◆ YOUR TASK
The line containing "Given: Open the Articles section icon" marks where to begin. Write out that line and every line after it exactly, through the last line below.

DATA SUPPLIED: Begin

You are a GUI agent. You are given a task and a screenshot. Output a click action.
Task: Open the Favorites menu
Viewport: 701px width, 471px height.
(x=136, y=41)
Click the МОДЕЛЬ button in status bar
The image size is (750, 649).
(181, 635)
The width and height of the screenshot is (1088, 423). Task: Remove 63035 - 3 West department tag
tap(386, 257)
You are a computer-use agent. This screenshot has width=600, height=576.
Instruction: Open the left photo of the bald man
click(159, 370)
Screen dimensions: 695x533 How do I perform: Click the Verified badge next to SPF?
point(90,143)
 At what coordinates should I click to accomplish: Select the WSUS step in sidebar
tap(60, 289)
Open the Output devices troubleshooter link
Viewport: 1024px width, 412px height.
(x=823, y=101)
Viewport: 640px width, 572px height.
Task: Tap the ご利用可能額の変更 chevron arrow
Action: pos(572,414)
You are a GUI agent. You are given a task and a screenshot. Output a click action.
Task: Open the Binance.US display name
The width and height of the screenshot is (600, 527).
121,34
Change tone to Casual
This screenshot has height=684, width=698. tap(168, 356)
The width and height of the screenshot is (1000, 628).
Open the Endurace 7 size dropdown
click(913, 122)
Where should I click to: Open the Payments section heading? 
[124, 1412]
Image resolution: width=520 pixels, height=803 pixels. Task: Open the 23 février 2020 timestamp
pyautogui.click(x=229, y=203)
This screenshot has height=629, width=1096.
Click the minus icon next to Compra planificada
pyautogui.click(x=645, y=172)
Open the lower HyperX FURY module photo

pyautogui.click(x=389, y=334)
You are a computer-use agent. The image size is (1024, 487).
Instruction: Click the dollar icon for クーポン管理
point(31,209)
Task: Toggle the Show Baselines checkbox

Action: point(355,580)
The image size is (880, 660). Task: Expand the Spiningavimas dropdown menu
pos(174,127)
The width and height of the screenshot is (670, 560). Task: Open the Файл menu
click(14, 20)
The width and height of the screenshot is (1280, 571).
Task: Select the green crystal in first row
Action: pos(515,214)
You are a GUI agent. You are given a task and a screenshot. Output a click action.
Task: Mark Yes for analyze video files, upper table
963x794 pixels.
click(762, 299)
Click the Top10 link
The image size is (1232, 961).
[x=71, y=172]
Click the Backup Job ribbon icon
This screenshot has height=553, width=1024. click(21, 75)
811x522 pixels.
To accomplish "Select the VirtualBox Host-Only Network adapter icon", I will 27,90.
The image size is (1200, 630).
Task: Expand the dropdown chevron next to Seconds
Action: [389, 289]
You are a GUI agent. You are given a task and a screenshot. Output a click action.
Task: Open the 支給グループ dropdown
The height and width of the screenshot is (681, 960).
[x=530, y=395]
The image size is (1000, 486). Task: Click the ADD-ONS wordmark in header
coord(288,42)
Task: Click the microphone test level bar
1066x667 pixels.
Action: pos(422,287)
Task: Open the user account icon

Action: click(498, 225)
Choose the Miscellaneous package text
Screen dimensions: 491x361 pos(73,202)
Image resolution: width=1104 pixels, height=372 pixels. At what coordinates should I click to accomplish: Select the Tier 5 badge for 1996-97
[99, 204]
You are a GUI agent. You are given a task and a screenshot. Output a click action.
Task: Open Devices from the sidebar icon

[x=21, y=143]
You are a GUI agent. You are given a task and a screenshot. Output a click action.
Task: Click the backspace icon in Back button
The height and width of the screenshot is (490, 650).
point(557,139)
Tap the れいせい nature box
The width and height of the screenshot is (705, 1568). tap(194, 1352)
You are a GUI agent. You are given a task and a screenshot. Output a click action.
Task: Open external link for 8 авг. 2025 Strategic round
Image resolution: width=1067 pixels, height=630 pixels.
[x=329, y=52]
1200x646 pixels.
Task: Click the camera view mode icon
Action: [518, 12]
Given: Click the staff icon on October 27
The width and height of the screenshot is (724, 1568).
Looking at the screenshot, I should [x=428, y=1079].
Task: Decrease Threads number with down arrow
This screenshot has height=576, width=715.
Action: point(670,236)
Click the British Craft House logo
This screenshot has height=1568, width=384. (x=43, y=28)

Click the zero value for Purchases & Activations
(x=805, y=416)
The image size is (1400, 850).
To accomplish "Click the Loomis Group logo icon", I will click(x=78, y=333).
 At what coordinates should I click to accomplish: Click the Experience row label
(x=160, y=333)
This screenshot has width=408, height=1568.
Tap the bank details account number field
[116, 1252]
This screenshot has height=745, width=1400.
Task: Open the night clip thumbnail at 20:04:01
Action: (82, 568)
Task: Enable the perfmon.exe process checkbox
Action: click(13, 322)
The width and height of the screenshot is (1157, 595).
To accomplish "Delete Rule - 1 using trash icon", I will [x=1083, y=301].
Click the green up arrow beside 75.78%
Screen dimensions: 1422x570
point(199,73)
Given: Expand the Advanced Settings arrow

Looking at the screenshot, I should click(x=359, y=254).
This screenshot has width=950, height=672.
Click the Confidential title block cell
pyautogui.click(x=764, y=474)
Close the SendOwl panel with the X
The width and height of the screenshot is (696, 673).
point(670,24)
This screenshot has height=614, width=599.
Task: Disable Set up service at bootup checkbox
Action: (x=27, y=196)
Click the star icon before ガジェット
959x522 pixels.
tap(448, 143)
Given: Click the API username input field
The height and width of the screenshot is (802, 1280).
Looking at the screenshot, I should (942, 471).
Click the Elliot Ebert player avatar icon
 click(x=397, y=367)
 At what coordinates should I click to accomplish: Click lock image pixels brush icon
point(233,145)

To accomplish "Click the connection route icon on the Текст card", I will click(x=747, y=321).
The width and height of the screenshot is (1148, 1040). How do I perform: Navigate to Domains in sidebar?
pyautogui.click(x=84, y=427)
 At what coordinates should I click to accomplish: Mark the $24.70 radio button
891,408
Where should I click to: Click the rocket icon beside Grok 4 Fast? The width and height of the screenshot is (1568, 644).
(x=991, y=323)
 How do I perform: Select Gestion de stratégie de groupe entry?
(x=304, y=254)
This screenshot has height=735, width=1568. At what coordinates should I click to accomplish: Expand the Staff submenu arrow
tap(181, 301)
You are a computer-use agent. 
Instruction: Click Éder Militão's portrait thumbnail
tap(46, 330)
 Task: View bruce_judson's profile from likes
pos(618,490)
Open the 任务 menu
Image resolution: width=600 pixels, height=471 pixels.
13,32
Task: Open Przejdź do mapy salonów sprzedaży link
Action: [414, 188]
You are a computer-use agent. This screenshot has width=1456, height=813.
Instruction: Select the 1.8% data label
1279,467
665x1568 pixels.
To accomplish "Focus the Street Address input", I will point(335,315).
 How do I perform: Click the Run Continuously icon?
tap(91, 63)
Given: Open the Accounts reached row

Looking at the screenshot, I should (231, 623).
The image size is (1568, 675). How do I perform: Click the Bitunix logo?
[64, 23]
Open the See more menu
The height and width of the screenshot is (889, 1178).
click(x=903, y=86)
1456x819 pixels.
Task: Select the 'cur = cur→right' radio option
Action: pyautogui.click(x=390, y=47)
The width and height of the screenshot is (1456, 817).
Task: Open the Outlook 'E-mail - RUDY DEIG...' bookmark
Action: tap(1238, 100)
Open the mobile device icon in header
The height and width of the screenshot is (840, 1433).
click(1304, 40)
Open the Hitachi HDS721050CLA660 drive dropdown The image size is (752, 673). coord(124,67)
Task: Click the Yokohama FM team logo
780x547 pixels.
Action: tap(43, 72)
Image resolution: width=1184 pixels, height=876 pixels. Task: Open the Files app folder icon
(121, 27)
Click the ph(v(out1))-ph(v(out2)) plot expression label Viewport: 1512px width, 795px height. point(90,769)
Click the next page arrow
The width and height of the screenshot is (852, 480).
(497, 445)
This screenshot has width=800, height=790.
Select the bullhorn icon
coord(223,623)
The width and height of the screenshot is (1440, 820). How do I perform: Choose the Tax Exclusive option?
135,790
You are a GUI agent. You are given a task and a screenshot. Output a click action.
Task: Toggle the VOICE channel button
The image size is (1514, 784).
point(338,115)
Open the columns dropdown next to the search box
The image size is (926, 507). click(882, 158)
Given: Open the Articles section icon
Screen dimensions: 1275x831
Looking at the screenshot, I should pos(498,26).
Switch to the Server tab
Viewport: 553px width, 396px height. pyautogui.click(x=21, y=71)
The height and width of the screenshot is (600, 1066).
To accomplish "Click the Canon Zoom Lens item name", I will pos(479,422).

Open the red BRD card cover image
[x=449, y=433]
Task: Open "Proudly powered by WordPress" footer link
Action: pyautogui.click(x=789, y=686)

DATA SUPPLIED: End

◆ SOLUTION
Given: Open the Articles section icon
Screen dimensions: 1275x831
Looking at the screenshot, I should pos(498,26).
Switch to the Server tab
Viewport: 553px width, 396px height. pyautogui.click(x=21, y=71)
The height and width of the screenshot is (600, 1066).
To accomplish "Click the Canon Zoom Lens item name", I will pos(479,422).

Open the red BRD card cover image
[x=449, y=433]
Task: Open "Proudly powered by WordPress" footer link
Action: pyautogui.click(x=789, y=686)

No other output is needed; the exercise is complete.